───── DATA FOR ANALYSIS

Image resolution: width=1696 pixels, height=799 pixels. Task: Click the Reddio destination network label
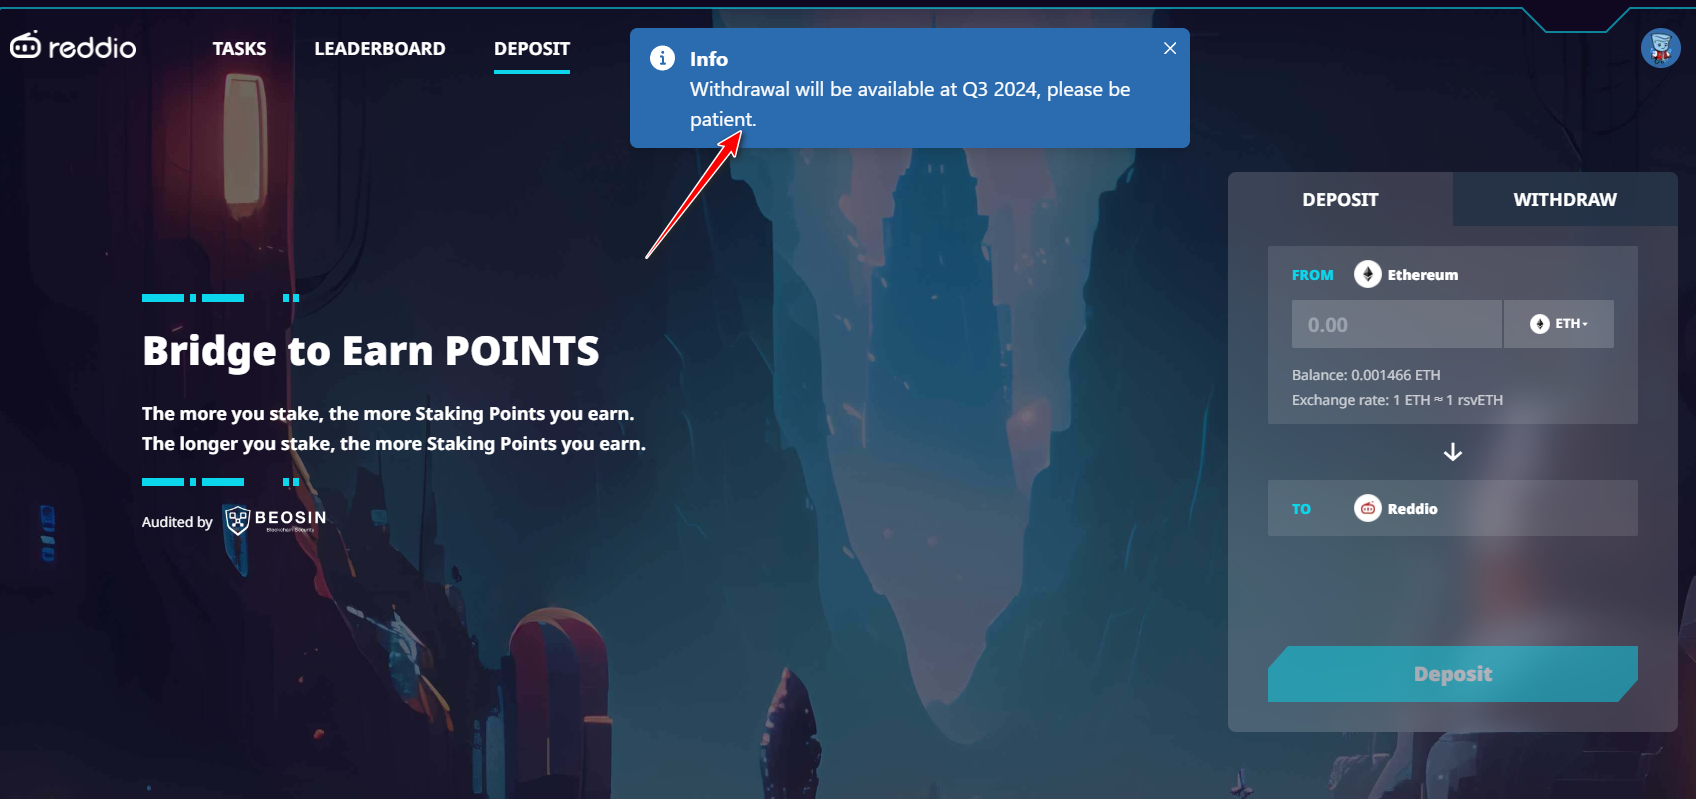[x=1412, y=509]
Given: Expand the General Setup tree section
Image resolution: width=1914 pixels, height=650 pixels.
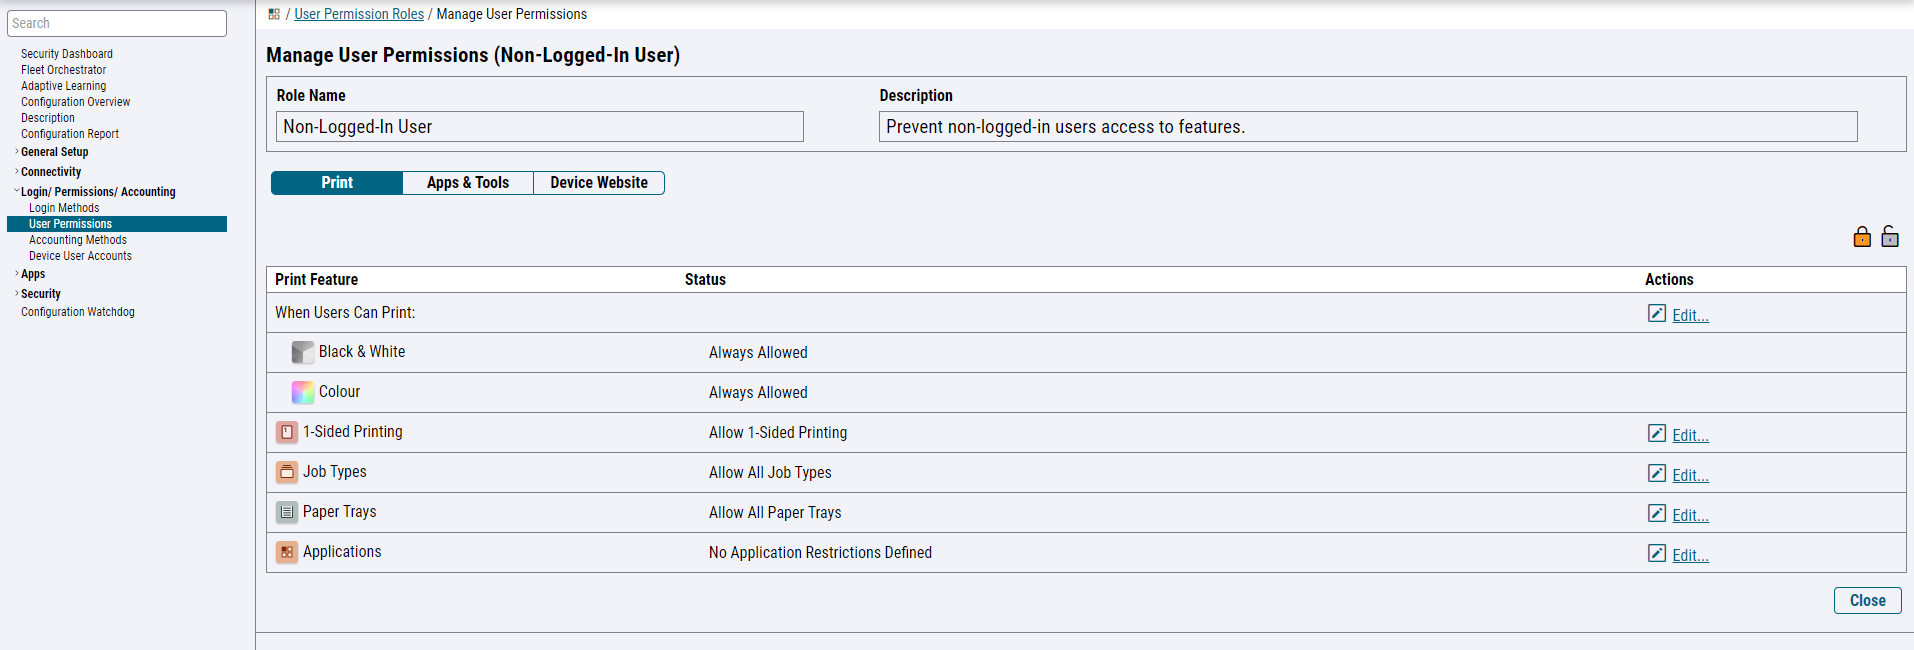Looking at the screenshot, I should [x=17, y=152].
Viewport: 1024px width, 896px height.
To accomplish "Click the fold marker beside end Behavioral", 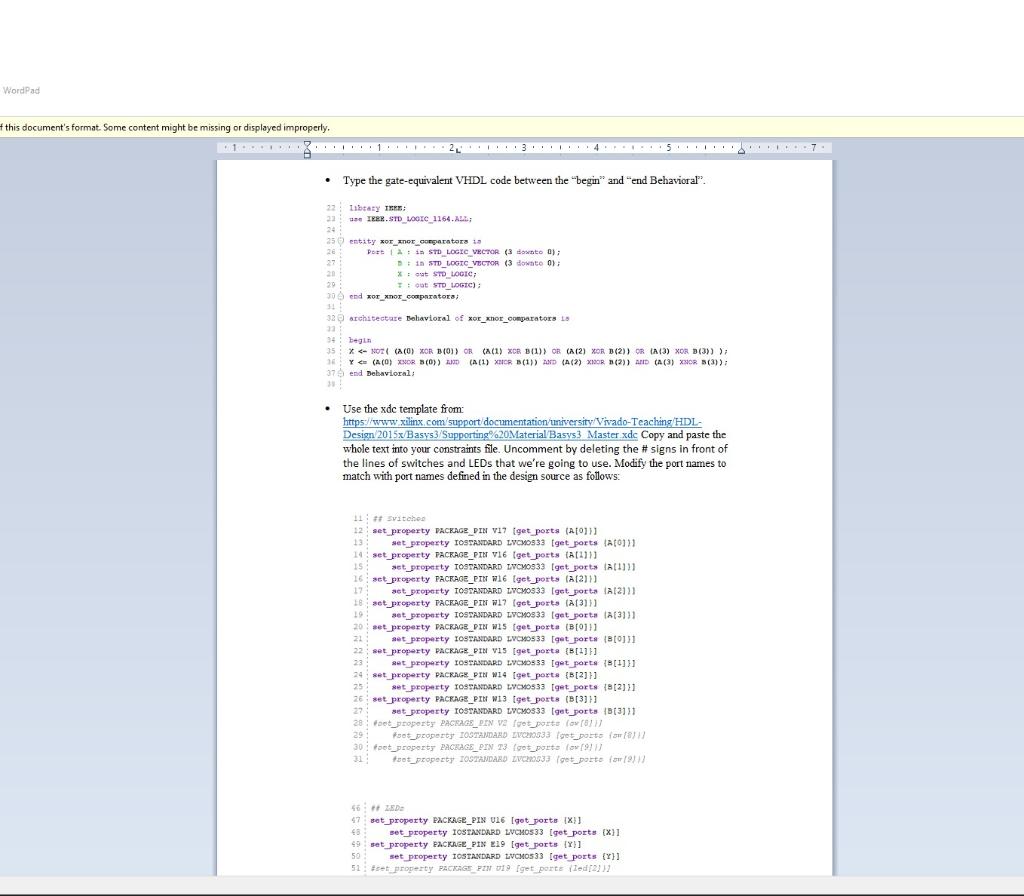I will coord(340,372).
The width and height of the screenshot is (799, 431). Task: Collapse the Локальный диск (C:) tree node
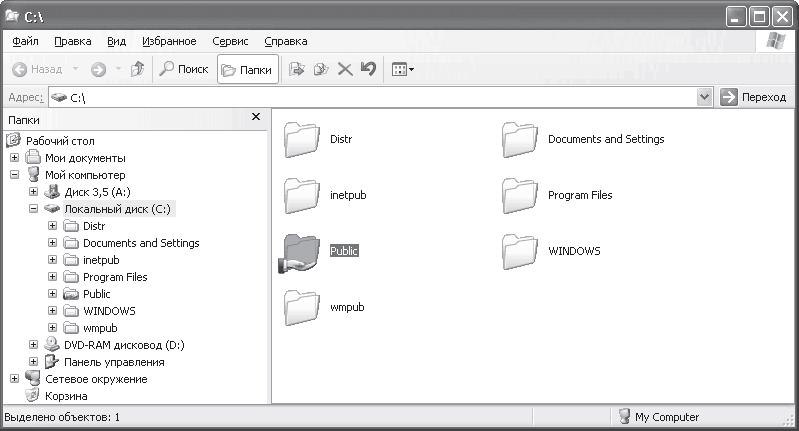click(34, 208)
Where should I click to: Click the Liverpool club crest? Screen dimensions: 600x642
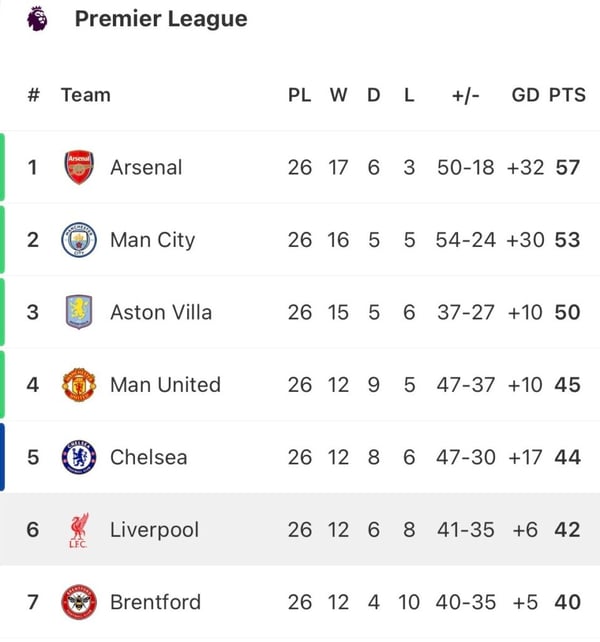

──────────

» WHAT THE TASK ASKS: Repeat the line containing "The width and" and every line after it up to the end of the material above, exactly as they stand, minus the pictures.

» TASK RESPONSE:
The width and height of the screenshot is (799, 431). Task: Collapse the Локальный диск (C:) tree node
click(34, 208)
Where should I click to: Click the Liverpool club crest? Screen dimensions: 600x642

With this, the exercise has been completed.